Nevertheless, since the balance of the macro factors that impact our business remain weighted to the down side and at least the near-term signs indicate that consumers are retrenching further, we feel it is prudent to continue to take a cautious approach playing it conservatively and ensure we are well positioned to capitalize on opportunities as they develop. Despite the challenges of a weak demand environment, our employers did a great job at controlling calls and improving efficiency allowing us to deliver third quarter earnings per share of $0.33 which exceeded our guidance. It is these efficiency gains with a continued commitment to great service which ensure we will be well positioned for an eventual improvement and demand. Our focus today is on the fundamentals of retailing. While we must always keep an eye on the future, now is not the time to stray from the basics of providing great service, great products and great value for consumers. As many economists are forecasting a recession, we are confident in our ability to continue to capture market share as weaker players struggle in the current environment.

We are also hopeful that early signs of stabilizing housing turnover and eventual loosening of credit in the mortgage markets and decline in the fuel and commodity prices, will lead to stabilization and demand for home improvement products. Regardless of the external environment, we continue to strive to become more efficient and remain nimble enough to react appropriately in an uncertain environment. Finally I would like to congratulate Jimmy Johnson, Chad Knaus and the entire team of motor sports for winning their third consecutive Nascar Championship. Only the second time in Nascar history that the title has been won by the same driver three consecutive years. Lowe’s is proud to be partnered with such a great organization and have them represent the Lowe’s brand each week on and off the track. Thanks again for your interest and I will now turn it over to Larry Stone to provide a few more details on the quarter. Larry?
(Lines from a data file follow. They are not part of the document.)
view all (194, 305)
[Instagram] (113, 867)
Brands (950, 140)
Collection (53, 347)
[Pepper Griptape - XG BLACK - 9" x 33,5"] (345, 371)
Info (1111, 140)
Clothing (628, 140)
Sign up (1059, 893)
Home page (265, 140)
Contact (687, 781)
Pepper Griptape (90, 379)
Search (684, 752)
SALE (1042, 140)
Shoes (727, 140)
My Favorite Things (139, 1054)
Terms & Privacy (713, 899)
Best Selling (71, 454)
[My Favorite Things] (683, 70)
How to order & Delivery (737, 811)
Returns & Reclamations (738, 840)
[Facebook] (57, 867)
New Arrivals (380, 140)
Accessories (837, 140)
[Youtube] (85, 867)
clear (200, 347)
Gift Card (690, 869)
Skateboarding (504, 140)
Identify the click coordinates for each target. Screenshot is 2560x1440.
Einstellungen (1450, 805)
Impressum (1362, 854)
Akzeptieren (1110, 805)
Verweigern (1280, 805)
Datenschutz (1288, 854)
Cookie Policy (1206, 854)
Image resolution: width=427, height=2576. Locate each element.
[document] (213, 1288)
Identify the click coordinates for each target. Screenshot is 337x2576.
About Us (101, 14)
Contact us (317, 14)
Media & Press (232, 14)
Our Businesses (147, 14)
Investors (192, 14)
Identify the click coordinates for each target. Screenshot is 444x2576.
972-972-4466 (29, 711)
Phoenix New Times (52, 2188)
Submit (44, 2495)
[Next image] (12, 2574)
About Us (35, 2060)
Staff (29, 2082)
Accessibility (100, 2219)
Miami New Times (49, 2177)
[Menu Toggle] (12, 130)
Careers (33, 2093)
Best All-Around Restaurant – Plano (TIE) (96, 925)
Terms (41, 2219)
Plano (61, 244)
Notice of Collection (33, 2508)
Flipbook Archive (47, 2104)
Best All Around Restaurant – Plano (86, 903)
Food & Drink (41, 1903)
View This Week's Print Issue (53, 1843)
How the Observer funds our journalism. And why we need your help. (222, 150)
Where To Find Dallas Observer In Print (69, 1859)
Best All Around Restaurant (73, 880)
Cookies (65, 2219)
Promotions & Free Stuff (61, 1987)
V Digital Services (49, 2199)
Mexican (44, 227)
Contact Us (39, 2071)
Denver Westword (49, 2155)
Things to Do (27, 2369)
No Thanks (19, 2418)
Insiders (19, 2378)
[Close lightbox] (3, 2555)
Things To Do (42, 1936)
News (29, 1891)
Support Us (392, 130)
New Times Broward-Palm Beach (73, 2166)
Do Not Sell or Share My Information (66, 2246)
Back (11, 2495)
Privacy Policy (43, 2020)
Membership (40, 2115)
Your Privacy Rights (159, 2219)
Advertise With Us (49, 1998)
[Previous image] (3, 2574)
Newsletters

Larry D. Stone -- President & Chief Operating Officer

Thanks Robert and good morning. As Robert mentioned the broad based macro pressure weight on industry will continue in 2009. This morning I will provide some details of our third quarter results and discuss how we are managing through this challenging environment while balancing our focus on maximizing our near-term results and driving long-term shareholder value. As expected, our third quarter results reflect a tough sales environment. Only four of our product categories had positive comps for the quarter, building materials, outdoor power equipment, seasonal living and nursery. Our performance in building materials and outdoor power equipment was driven by demand of hurricane related products including asphalt, roofing and generators. Thanks to our storm recovery team we were able to quickly reopen stores in hurricane-affected areas and our best in class distribution network ensured our stores were stocked and ready to assist customers with their cleanup and rebuilding efforts. Dry results in seasonal living and strong sales of pellet fuel and pellet stoves as consumers shifted toward alternative heating products in preparation for winter.

Also, solid sales in outdoor living products in our warmer year round markets helped drive this positive comp. Nurseries performed well as homeowners continue to take on smaller projects that enhance their outdoor space. Easier comparisons from last year’s drought in addition to strong demands for fountains and outdoor accessories helped deliver a positive comp for the quarter in this category. Other categories have performed by the company average include lawn and landscape products that also benefited from last year’s drought as homeowners completed some of the fall lawn maintenance they put off last year.